Where a bit of the big river curved inward like the tongue of a friendly dog, lapping the shore at Athabasca Landing, there still remained Fingers' Row--nine dilapidated, weather-worn, and crazily-built shacks put there by the eccentric genius who had foreseen a boom ten years ahead of its time. And the fifth of these nine, counting from either one end or the other, was named by its owner, Dirty Fingers himself, the Good Old Queen Bess. It was a shack covered with black tar paper, with two windows, like square eyes, fronting the river as if always on the watch for something. Across the front of this shack Dirty Fingers had built a porch to protect himself from the rain in springtime, from the sun in Summer time, and from the snow in the months of Winter. For it was here that Dirty Fingers sat out all of that part of his life which was not spent in bed.

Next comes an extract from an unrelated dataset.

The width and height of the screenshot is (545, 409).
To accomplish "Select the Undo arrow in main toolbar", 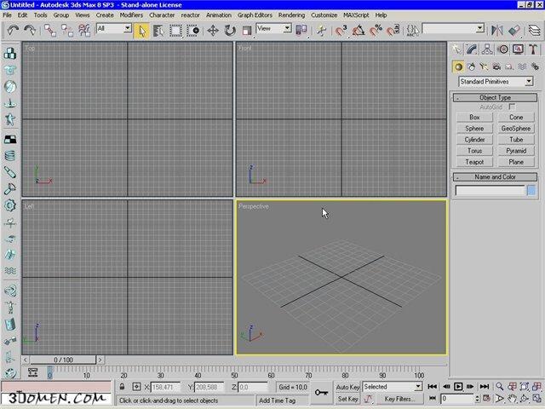I will click(13, 30).
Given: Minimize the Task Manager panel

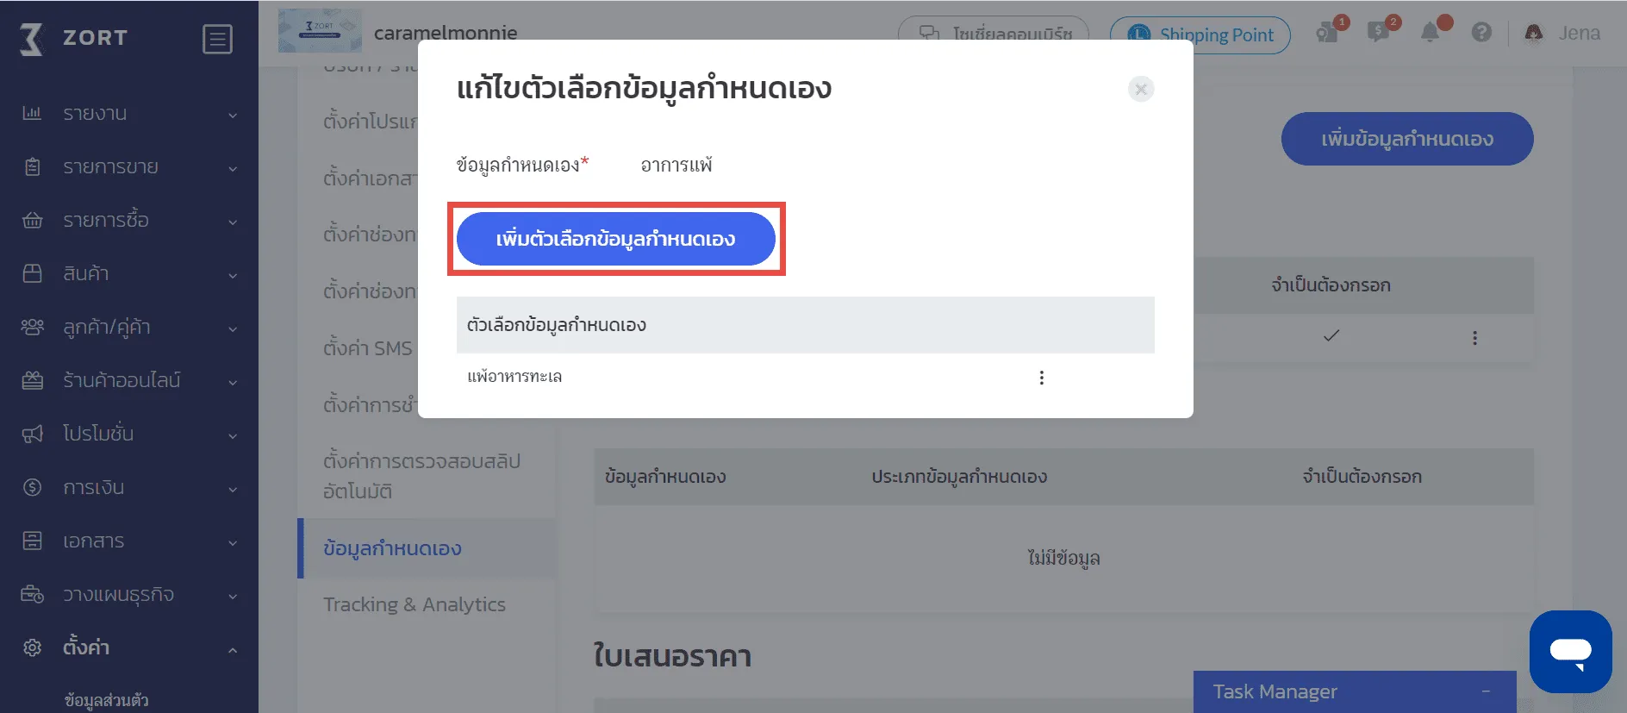Looking at the screenshot, I should tap(1486, 691).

Up and down two thousand miles of the Three Rivers was Dirty Fingers known, and there were superstitious ones who believed that little gods and devils came to sit and commune with him in the front of the tar-papered shack. No one was so wise along those rivers, no one was so satisfied with himself, that he would not have given much to possess the many things that were hidden away in Dirty Fingers' brain. One would not have suspected the workings of that brain by a look at Dirty Fingers on the porch of his Good Old Queen Bess. He was a great soft lump of a man, a giant of flabbiness. Sitting in his smooth-worn, wooden armchair, he was almost formless. His head was huge, his hair uncut and scraggy, his face smooth as a baby's, fat as a cherub's, and as expressionless as an apple.
His folded arms always rested on a huge stomach, whose conspicuousness was increased by an enormous watch-chain made from beaten nuggets of Klondike gold, and Dirty Fingers' thumb and forefinger were always twiddling at this chain. How he had come by the name of Dirty Fingers, when his right name was Alexander Toppet Fingers, no one could definitely say, unless it was that he always bore an unkempt and unwashed appearance.

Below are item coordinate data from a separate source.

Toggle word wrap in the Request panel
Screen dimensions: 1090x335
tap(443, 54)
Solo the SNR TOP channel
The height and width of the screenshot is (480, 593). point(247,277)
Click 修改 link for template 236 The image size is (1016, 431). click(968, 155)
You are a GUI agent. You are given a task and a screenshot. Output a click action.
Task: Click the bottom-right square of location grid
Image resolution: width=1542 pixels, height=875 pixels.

Whatever the quality of the two hundred and forty-odd pounds of flesh in Dirty Fingers' body, it was the quality of his brain that made people hold him in a sort of awe. For Dirty Fingers was a lawyer, a wilderness lawyer, a forest bencher, a legal strategist of the trail, of the river, of the great timber-lands.
Stored away in his brain was every rule of equity and common law of the great North country. For his knowledge he went back two hundred years. He knew that a law did not die of age, that it must be legislated to death, and out of the moldering past he had dug up every trick and trap of his trade. He had no law-books. His library was in his head, and his facts were marshaled in pile after pile of closely-written, dust-covered papers in his shack. He did not go to court as other lawyers; and there were barristers in Edmonton who blessed him for that.